• **Exercise details**
Quote the listing below word for word, leaving out the pictures.

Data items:
# # # # # # #

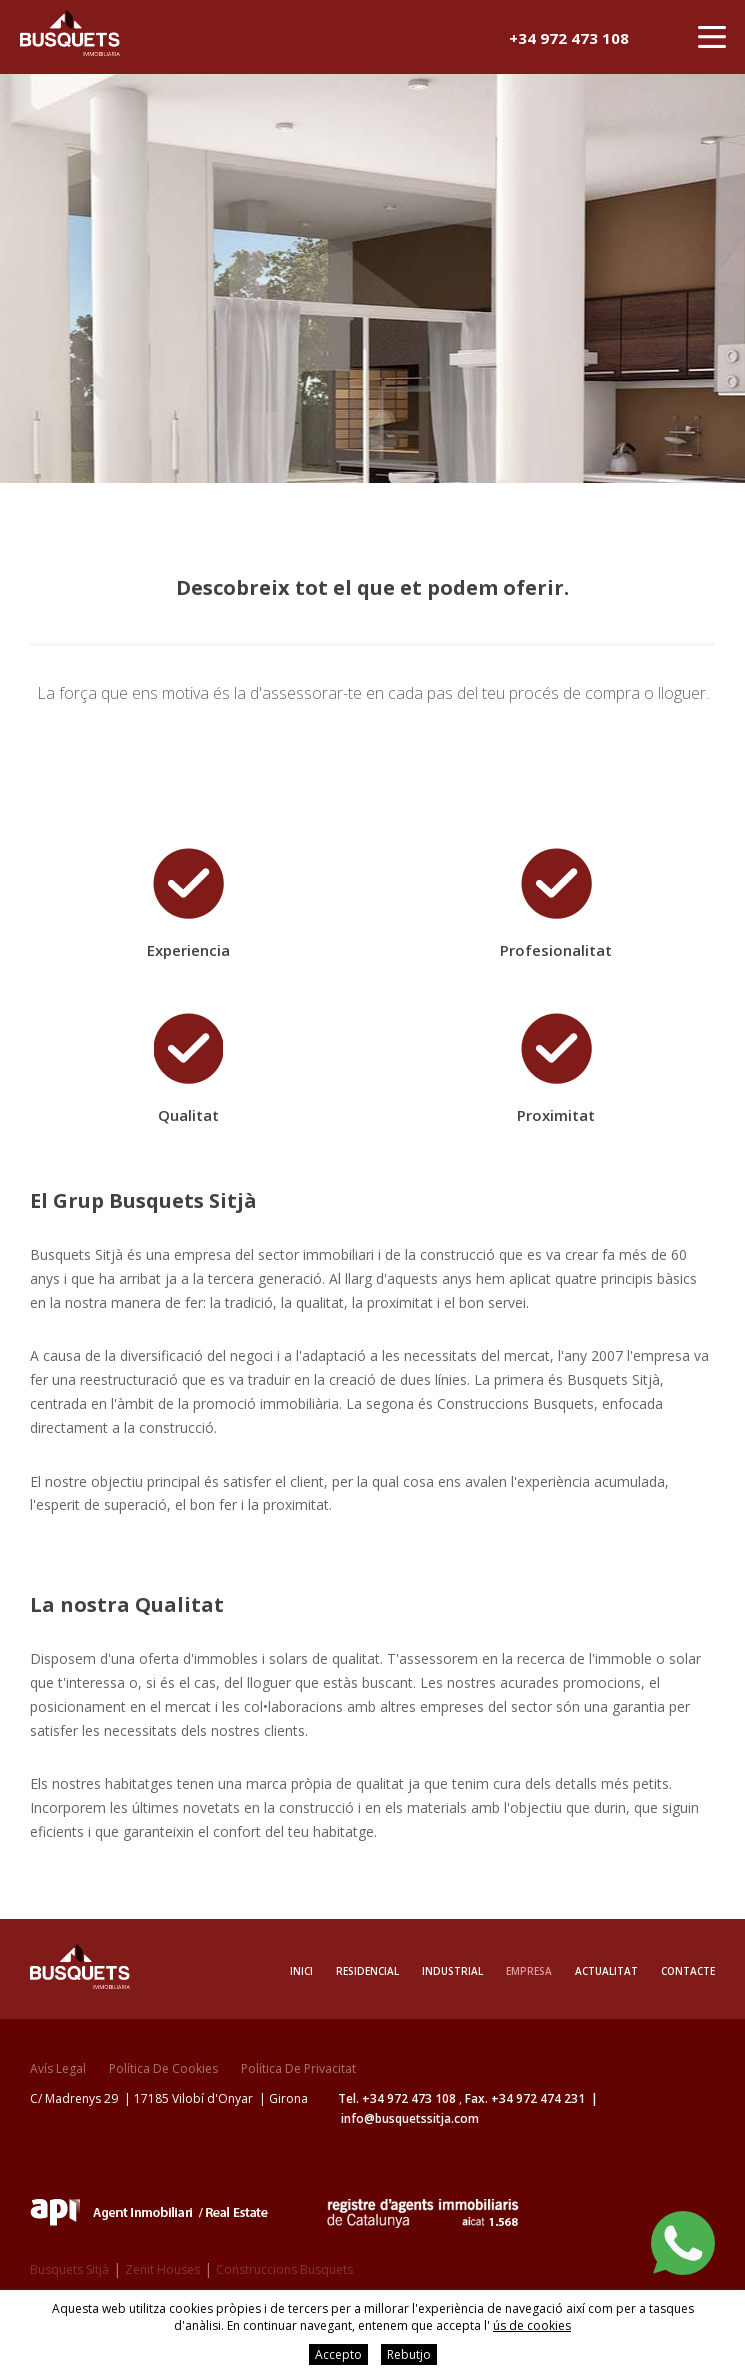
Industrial (452, 1971)
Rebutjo (409, 2354)
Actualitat (606, 1971)
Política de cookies (163, 2068)
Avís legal (58, 2068)
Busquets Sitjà (69, 2269)
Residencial (367, 1971)
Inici (301, 1971)
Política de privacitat (298, 2068)
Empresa (529, 1971)
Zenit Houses (162, 2269)
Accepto (338, 2354)
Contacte (688, 1971)
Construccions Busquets (284, 2269)
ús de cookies (532, 2325)
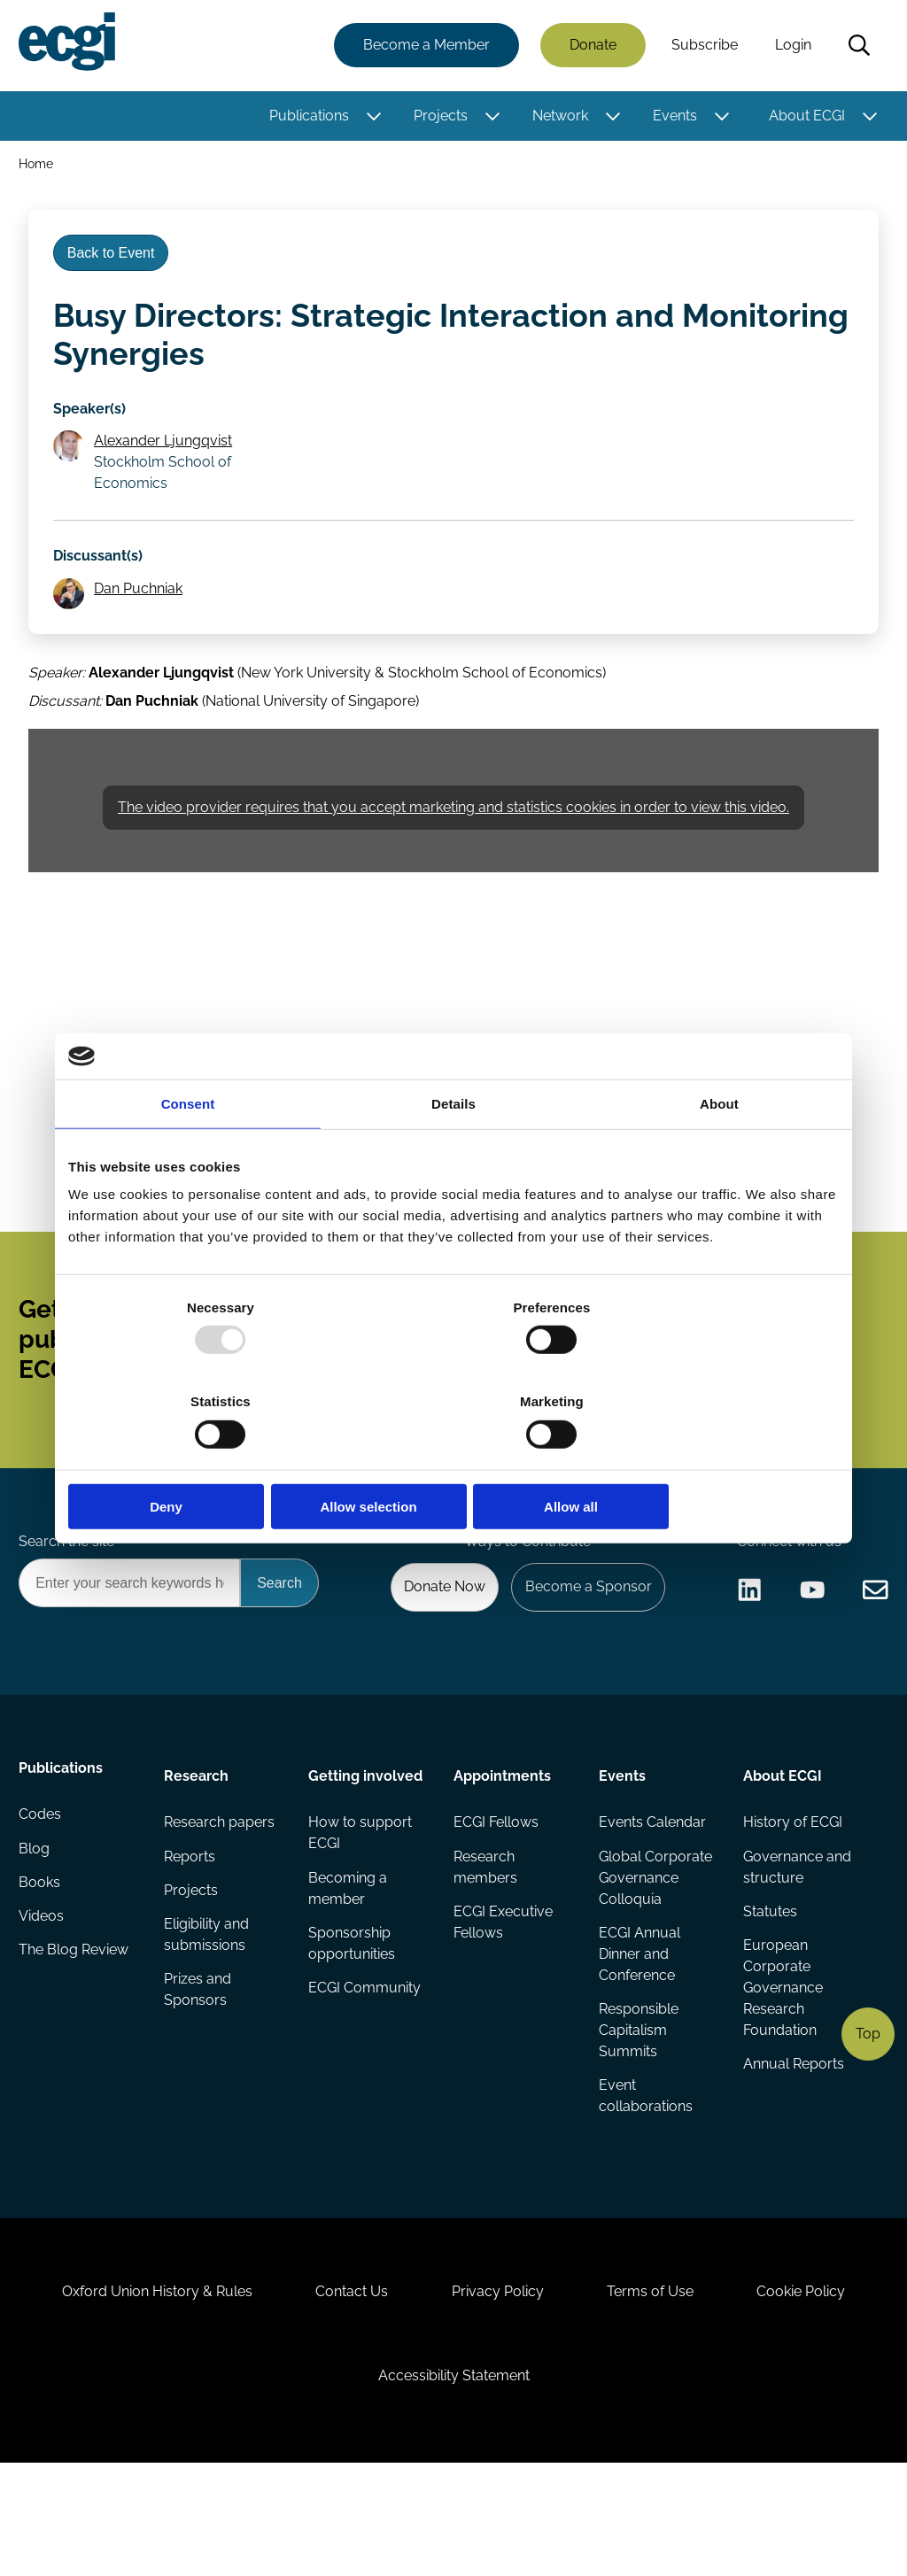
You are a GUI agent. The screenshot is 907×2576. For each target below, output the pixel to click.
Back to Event (115, 264)
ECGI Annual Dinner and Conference (638, 2026)
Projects (438, 117)
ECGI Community (365, 2062)
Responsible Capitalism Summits (638, 2104)
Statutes (768, 1984)
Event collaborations (645, 2172)
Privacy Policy (498, 2387)
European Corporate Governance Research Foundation (781, 2062)
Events (672, 117)
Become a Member (423, 46)
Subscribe (702, 46)
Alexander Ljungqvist (167, 461)
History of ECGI (791, 1892)
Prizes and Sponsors (199, 2065)
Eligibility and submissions (208, 2009)
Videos (43, 1998)
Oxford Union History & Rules (142, 2387)
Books (42, 1962)
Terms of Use (658, 2387)
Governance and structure (795, 1938)
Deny (194, 1458)
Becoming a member (348, 1959)
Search (856, 47)
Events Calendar (651, 1892)
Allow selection (453, 1458)
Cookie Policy (816, 2387)
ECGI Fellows (496, 1892)
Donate (590, 46)
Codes (42, 1892)
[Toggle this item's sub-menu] (371, 118)
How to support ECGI (361, 1903)
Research (198, 1842)
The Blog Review (76, 2033)
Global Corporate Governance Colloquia (654, 1948)
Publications (306, 117)
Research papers (221, 1892)
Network (557, 117)
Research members (485, 1938)
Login (790, 46)
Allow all (713, 1458)
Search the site (69, 1602)
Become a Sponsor (583, 1650)
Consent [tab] (188, 1150)
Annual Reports (791, 2139)
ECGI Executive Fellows (503, 1995)
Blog (36, 1927)
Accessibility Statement (454, 2480)
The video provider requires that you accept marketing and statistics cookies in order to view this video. (453, 841)
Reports (191, 1927)
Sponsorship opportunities (352, 2016)
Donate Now (435, 1650)
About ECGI (804, 117)
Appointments (502, 1842)
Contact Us (344, 2387)
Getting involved (366, 1842)
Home (38, 166)
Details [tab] (453, 1150)
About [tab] (719, 1150)
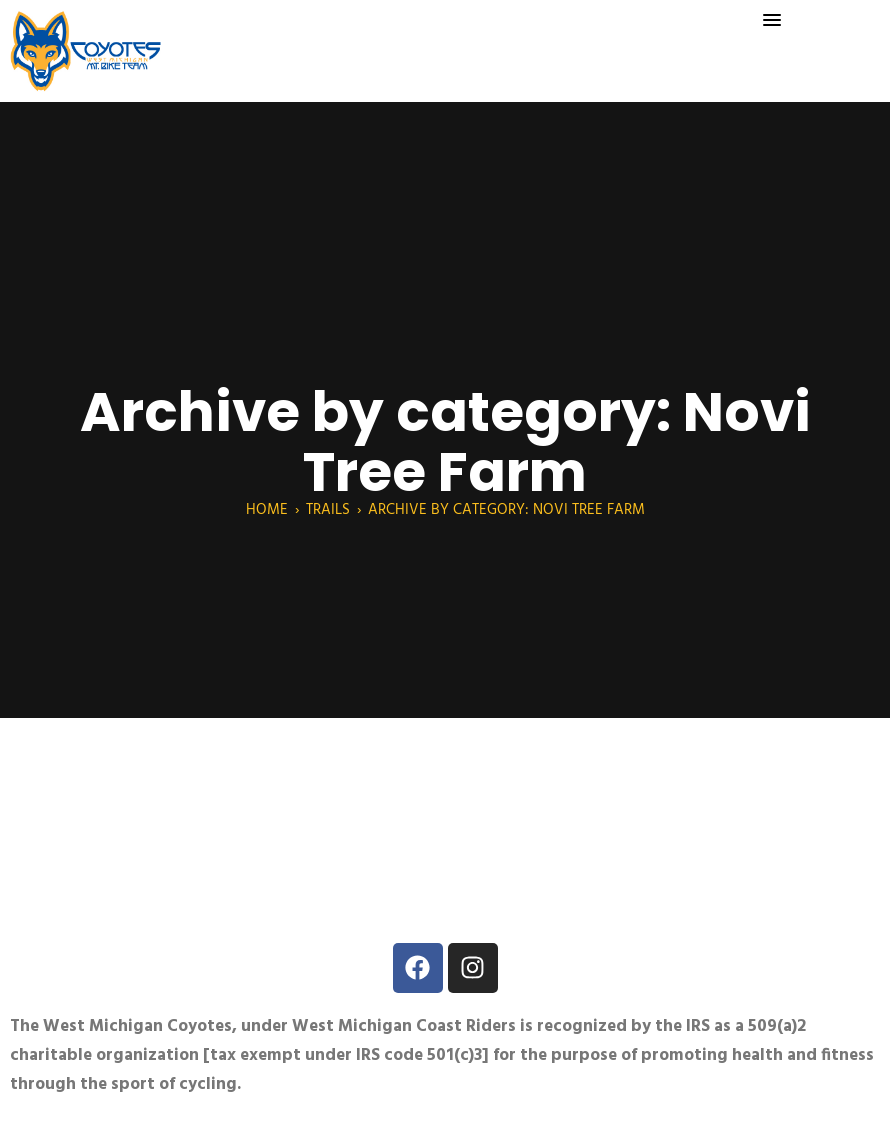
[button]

# # # # # # #

• **Result below**
Industrial (452, 1971)
Rebutjo (409, 2354)
Actualitat (606, 1971)
Política de cookies (163, 2068)
Avís legal (58, 2068)
Busquets Sitjà (69, 2269)
Residencial (367, 1971)
Inici (301, 1971)
Política de privacitat (298, 2068)
Empresa (529, 1971)
Zenit Houses (162, 2269)
Accepto (338, 2354)
Contacte (688, 1971)
Construccions Busquets (284, 2269)
ús de cookies (532, 2325)
You are a GUI agent. The screenshot is 907×2576. For each target below, output the pixel to click.
Back to Event (115, 264)
ECGI Annual Dinner and Conference (638, 2026)
Projects (438, 117)
ECGI Community (365, 2062)
Responsible Capitalism Summits (638, 2104)
Statutes (768, 1984)
Event collaborations (645, 2172)
Privacy Policy (498, 2387)
European Corporate Governance Research Foundation (781, 2062)
Events (672, 117)
Become a Member (423, 46)
Subscribe (702, 46)
Alexander Ljungqvist (167, 461)
History of ECGI (791, 1892)
Prizes and Sponsors (199, 2065)
Eligibility and submissions (208, 2009)
Videos (43, 1998)
Oxford Union History & Rules (142, 2387)
Books (42, 1962)
Terms of Use (658, 2387)
Governance and structure (795, 1938)
Deny (194, 1458)
Becoming a member (348, 1959)
Search (856, 47)
Events Calendar (651, 1892)
Allow selection (453, 1458)
Cookie Policy (816, 2387)
ECGI Fellows (496, 1892)
Donate (590, 46)
Codes (42, 1892)
[Toggle this item's sub-menu] (371, 118)
How to support ECGI (361, 1903)
Research (198, 1842)
The Blog Review (76, 2033)
Global Corporate Governance Colloquia (654, 1948)
Publications (306, 117)
Research papers (221, 1892)
Network (557, 117)
Research members (485, 1938)
Login (790, 46)
Allow all (713, 1458)
Search the site (69, 1602)
Become a Sponsor (583, 1650)
Consent [tab] (188, 1150)
Annual Reports (791, 2139)
ECGI Executive Fellows (503, 1995)
Blog (36, 1927)
Accessibility Statement (454, 2480)
The video provider requires that you accept marketing and statistics cookies in order to view this video. (453, 841)
Reports (191, 1927)
Sponsorship opportunities (352, 2016)
Donate Now (435, 1650)
About ECGI (804, 117)
Appointments (502, 1842)
Contact Us (344, 2387)
Getting involved (366, 1842)
Home (38, 166)
Details [tab] (453, 1150)
About [tab] (719, 1150)
[button]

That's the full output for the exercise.